Second, there are other unique factors related to women with HFpEF. For example, vascular function contributes to the pathophysiology of HFpEF. A previous study reported that vascular responses to salt intake or angiotensin II were different between women and men [21]. This difference may extend to and have implications for pharmacological therapy in HFpEF. TOPCAT-Americas showed that women treated with spironolactone exhibited a lower risk of cardiovascular-related death, although no effectiveness was observed in men [22]. Moreover, in the PARAGON-HF trial, only women who were treated with ARNI exhibited risk reduction of the primary outcome [5]. In our study, the frequencies of drug use for HF, including angiotensin-converting enzyme inhibitor or angiotensin receptor blocker, β-blocker, mineralocorticoid receptor antagonists, and loop diuretics were not markedly different between women and men. Tolvaptan, that was reported to be useful for preventing HF readmission for HFpEF patients [23], was prescribed more often for men (21.9%) than for women (12.9%). The difference in the efficacy of pharmacological therapy between women and men was suggested in the PARAGON-HF trial, but it remains an unsolved problem and needs further exploration.

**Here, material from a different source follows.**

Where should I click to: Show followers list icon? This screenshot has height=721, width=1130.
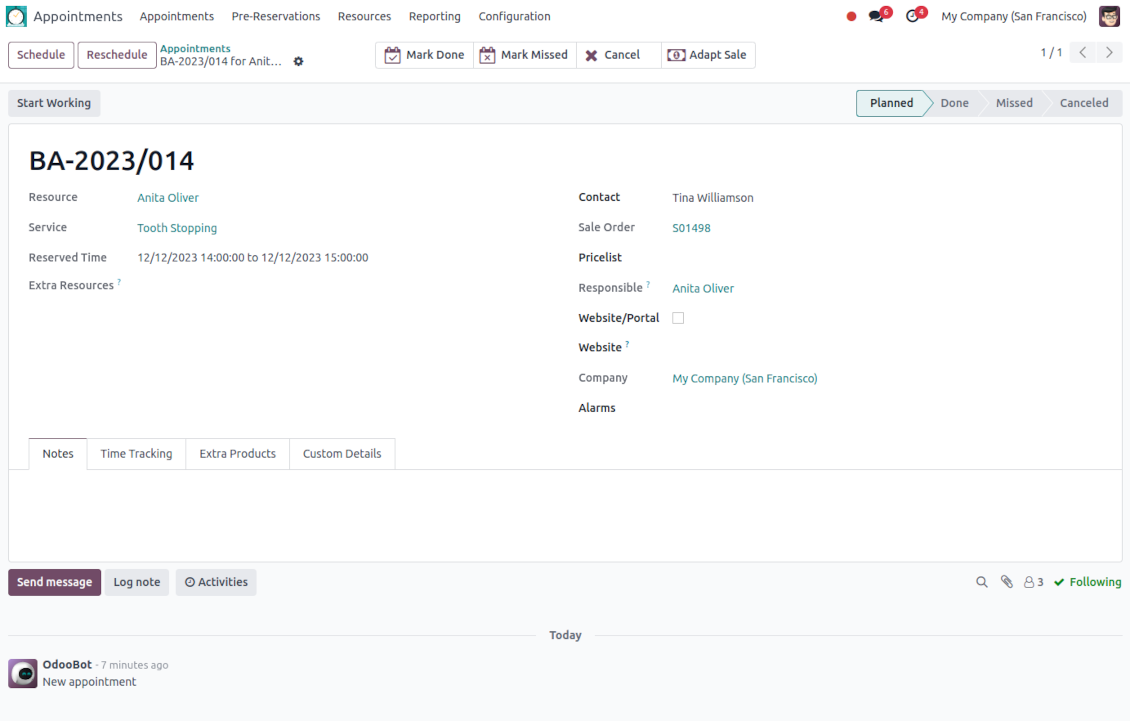(x=1033, y=582)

Third, we should recognize differences in the social background. A past study reported that living alone was a risk factor for the advanced disability and a poorer prognosis [24]. Recently, living alone after the first HF discharge was reported to be a risk for rehospitalization for HF in men, but not in women [25]. Although HF-ACTION study, which enrolled patients with chronic HF between 2003 and 2007 in a Western country, retrospectively showed that having a partner was not an independent predictor of long-term clinical outcomes [26], the patients in this study were relatively young and self-care disabilities were not conspicuous. In our study, the ratio of living alone was lower for women than in men. Women were supposed to live with their spouses or a family member, and this could be helpful to avoid being socially isolated and avoid worsening HF.

There is no established therapy for the treatment for HFpEF. However, a focus on gender differences may lead to the discovery of a gender-specific HFpEF treatment. It should be not simply a pharmacological approach but should also have certain support systems such as cognitive function support or supportive family members. Longitudinal studies with gender-specific outcomes as the primary aim should be conducted.

Limitations

There are several limitations in this study. First, this was an observational study. Several confounders that were not measured might affect the patient’s clinical course, and patient backgrounds were not equalized. Second, the number of samples was relatively small; therefore, propensity score matching analysis could not be performed. Third, we did not obtain information about coronary angiography or revascularization. Hao et al. reported that residual stenosis in patients with ischemic HF could aggravate long-term prognosis for patients with LVEF 40–49% (HFmrEF) and LVEF ≥ 50% (HFpEF) patients [27]. Further investigation is needed, including studies on residual coronary stenosis and revascularization.

Conclusion

Women with HFpEF have a lower risk of cardiovascular death or hospitalization for HF in the Japanese population.